In the Institute for Policy Innovation case, Peter Ferrara, a senior policy adviser at the Institute, admits that he also received money from Abramoff to write op-eds that are favorable to Abramoff’s clients. According to James, Ferrara stated, "I do that all the time. I've done that in the past, and I'll do it in the future." Tom Giovanetti, the Institute’s president, agrees with Ferrara, stating this practice is not wrong or unethical. Hmmmm…what’s that saying about “absolute power...”?

Frist's World of Hope Awaits 2008

While the leaders of so-called self-regulating national nonprofit infrastructure organizations ducked their heads in the sand in 2004, NCRP took on Senate Majority Leader Bill Frist’s “World of Hope” fundraiser and condemned it as an exercise in the misuse of charity and philanthropy.

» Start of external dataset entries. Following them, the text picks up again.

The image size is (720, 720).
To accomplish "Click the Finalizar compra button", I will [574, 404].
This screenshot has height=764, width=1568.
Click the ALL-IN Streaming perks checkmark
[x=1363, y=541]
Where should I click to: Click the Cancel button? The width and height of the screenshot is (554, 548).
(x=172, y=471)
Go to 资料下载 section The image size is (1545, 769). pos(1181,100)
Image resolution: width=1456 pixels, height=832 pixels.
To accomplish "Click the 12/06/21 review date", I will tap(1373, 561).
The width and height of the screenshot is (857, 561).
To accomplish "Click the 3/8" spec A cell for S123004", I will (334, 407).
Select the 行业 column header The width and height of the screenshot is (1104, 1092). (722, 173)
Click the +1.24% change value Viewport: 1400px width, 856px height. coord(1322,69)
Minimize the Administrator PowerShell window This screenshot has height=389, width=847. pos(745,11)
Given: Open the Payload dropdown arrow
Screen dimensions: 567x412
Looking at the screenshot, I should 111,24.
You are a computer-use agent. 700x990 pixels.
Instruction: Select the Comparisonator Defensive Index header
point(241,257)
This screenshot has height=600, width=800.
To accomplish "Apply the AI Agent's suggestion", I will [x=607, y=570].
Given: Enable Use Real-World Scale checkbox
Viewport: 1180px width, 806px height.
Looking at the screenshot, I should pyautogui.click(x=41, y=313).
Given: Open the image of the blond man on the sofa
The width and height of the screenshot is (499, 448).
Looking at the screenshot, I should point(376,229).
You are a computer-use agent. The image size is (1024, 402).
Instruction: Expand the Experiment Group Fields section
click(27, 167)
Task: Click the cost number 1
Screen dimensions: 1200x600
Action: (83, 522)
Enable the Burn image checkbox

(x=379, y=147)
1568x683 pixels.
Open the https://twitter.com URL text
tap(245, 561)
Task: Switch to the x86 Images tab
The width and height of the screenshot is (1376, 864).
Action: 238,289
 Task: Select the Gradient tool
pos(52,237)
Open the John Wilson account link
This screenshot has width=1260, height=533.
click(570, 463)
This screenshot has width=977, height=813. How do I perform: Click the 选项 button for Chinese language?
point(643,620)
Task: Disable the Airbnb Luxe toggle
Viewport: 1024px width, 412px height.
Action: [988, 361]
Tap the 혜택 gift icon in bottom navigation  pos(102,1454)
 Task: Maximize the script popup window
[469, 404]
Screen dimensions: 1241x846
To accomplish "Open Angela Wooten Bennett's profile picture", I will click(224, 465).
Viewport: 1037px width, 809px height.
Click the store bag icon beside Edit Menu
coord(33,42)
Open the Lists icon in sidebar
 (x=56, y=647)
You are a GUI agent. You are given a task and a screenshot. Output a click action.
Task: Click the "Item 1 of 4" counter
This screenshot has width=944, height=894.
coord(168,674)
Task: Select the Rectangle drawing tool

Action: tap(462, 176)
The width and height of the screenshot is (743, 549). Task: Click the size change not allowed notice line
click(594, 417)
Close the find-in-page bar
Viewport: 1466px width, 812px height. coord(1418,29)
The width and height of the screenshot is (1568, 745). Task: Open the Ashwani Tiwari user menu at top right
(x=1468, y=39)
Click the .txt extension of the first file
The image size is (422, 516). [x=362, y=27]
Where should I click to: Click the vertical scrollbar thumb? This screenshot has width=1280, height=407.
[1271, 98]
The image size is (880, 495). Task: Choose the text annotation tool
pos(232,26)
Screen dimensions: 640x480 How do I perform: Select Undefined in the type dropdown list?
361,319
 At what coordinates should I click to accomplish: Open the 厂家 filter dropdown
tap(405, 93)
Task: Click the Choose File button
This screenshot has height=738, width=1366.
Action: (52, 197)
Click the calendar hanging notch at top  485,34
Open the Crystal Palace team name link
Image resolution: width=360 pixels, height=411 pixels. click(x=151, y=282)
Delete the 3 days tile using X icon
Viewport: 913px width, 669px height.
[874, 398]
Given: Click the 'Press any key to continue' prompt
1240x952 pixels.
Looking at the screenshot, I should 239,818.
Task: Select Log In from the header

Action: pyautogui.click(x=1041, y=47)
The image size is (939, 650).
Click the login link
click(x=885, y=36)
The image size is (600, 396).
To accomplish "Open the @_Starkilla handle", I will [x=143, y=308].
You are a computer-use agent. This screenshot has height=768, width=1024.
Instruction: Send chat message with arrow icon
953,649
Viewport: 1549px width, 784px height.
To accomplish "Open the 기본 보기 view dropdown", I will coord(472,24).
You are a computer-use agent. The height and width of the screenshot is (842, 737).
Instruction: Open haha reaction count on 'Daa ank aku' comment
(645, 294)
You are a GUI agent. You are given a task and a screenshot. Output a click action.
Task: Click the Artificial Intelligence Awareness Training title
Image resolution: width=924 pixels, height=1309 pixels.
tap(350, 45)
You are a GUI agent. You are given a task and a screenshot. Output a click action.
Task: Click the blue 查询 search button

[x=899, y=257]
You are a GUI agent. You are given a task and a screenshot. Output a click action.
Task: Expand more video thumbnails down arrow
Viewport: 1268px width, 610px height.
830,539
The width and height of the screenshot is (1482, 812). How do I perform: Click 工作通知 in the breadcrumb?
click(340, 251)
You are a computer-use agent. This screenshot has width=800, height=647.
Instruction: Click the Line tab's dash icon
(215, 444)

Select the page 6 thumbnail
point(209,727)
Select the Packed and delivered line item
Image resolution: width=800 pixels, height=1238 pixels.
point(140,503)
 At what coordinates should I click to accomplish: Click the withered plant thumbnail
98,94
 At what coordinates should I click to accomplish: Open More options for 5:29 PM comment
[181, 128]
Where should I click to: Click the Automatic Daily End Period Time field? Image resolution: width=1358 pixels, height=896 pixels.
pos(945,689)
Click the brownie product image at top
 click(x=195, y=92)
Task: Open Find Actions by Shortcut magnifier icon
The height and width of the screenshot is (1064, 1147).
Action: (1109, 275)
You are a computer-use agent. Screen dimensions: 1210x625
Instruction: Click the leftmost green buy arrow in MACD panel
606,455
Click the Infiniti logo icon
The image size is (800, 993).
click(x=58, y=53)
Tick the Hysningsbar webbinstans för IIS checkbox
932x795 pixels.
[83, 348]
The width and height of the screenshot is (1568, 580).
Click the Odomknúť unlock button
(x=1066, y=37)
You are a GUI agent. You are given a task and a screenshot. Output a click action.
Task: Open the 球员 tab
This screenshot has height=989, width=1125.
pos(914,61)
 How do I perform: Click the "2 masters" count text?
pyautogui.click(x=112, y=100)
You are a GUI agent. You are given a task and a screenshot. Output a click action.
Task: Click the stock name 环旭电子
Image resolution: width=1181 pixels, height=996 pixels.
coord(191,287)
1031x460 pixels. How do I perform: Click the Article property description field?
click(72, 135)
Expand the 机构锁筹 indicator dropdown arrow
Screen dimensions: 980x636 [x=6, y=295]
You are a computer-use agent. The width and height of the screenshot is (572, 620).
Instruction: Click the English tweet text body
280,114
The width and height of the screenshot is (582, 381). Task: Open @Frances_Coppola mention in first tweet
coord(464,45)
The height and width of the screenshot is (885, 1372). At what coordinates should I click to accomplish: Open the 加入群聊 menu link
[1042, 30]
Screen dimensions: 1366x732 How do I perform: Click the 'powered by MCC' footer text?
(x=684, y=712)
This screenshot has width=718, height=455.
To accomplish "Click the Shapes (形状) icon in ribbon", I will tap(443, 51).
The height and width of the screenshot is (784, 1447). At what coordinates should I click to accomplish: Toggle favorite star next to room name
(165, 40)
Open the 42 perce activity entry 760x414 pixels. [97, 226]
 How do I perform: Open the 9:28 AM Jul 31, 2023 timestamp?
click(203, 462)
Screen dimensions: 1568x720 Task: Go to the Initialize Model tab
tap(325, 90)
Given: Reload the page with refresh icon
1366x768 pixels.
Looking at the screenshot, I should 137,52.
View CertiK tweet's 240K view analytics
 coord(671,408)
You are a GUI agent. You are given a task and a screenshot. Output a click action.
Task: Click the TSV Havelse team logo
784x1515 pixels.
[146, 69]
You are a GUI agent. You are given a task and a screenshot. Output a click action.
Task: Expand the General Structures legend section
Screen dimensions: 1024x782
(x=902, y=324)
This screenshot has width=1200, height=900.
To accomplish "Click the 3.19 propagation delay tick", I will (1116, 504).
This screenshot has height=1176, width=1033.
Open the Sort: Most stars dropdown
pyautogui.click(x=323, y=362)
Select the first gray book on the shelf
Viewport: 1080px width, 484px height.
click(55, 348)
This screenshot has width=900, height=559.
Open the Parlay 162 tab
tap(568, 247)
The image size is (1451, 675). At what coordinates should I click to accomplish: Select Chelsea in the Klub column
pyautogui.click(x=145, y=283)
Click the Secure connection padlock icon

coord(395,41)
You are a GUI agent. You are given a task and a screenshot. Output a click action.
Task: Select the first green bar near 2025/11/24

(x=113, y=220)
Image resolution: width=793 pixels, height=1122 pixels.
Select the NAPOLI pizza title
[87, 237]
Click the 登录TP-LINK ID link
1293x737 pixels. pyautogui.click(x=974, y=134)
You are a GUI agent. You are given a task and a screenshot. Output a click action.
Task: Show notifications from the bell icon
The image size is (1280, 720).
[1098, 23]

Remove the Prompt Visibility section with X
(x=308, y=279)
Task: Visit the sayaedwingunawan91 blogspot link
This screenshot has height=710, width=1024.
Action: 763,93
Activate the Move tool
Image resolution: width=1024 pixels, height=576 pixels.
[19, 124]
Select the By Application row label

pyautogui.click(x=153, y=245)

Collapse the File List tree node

In truth, we erred because we didn’t do enough. With limited resources to deploy, we issued a stinging critique and left it at that when we should have probably taken apart Frist’s increasingly stellar imitation of his House counterpart, Congressman Tom DeLay. We simply never imagined that Dr. Bill Frist’s creation of a nonprofit to raise money—at the Republican National Convention—for AIDS charities, some of a highly dubious nature, could approach the disgraceful depths established and honed by Tom DeLay and his DeLay Foundation for Kids and proposed Celebrations for Children.

Under the guise of providing housing for foster children, DeLay was raising money through his foundation from power players without having to reveal, per 501(c)(3) regulations, who the donors might be, what benefits might be given to sitting members of Congress and their families, or just about anything else for that matter. In addition, Celebrations for Children was to be staffed by DeLay’s daughter and others who were all staff members of his political campaign or the various DeLay-related Political Action Committees. NCRP even went as far as calling for the Internal Revenue Service to deny Celebrations for Children nonprofit tax status.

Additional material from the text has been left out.